Long article d’Edmund Phelps dans le Financial Times dans lequel le prix Nobel 2008 souligne l’efficacité du capitalisme comme système de découvertes et de croissance de la connaissance. Phelps souligne que dans un tel système favorable à l’innovation l’incertitude est par nature prépondérante. Il explique la crise financière par le fait que les agents n’ont pas su tenir compte de l’incertitude radicale qui pesait sur le prix de certains actifs et des implications que cela pouvait avoir. Autant on pourra trouver convaincante la « défence » du capitalisme par Phelps, autant son explication de la crise fondée sur le concept d’incertitude à la Knight parait un peu courte.

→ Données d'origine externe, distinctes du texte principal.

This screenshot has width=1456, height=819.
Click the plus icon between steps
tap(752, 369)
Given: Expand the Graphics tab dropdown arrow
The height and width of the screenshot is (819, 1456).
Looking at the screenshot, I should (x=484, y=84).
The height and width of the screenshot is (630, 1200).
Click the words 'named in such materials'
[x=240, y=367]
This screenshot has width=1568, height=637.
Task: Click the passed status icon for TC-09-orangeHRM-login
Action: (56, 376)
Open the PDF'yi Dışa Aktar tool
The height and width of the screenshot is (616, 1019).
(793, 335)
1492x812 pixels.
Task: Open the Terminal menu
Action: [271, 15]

D’ailleurs, sur ce dernier point, on peut lire avec profit ce billet de Chris Dillow qui évoque un article des économistes Anne Sibert et Hamid Sabourian montrant qu’il peut être rationnel pour un trader, un banquier ou un expert de continuer à agir d’une certaine manière ou de faire certaines « prédictions » alors même qu’il sait qu’il se trompe. L’une des énigmes de la crise financière est et restera ce qui parait être ex post une incroyable illusion collective de la part des agents sur les marchés financiers et dans les établissement financiers. Phelps considère qu’il y a eu là une incapacité à appréhender l’incertitude radicale ; l’article de Sibert et Sabourian suggère que l’illusion est peut être non seulement fictive mais qu’en fait des comportements irresponsables ont été généré par des problèmes d’incitations. Cette dernière explication a au moins un avantage par rapport à celle de Phelps : on peut peut-être envisager de faire quelque chose pour que cela ne se reproduise pas.
Enfin, toujours en rapport avec l’article de Phelps, à lire également ce billet de Mark Thoma qui aborde un point précis du propos de Phelps, concernant l’arbitrage au sein du système capitaliste entre croissance et stabilité. Phelps (au sujet de la protection sociale) semble indiquer que les deux éléments sont substituables : on ne peut avoir une économie plus stable qu’au prix d’une croissance moindre. Thoma doute qu’il existe véritablement un tel arbitrage. La relation entre croissance et stabilité aurait plutôt la forme d’une courbe en U inversé. De plus, comme le fait justement remarquer Thoma, moins de croissance ne veut pas dire moins de bien-être, à partir du moment où l’on accepte l’idée que la stabilité peut faire partie de la fonction d’utilité des agents ou si ces derniers ont une aversion au risque. Pourquoi des individus préfèrent-ils devenir fonctionnaire, sachant que leur rémunération sera durablement moindre que dans le privé ? L’une des explications est que, passé un certain niveau de revenu, la valeur d’un euro supplémentaire est marginalement décroissante si elle est associée à un risque (de perte d’emploi) plus grand. Il s’agit d’un arbitrage tout ce qu’il y a de plus rationnel. La stabilité, la sécurité de l’emploi, une protection sociale publique, etc. ont une valeur en terme d’utilité.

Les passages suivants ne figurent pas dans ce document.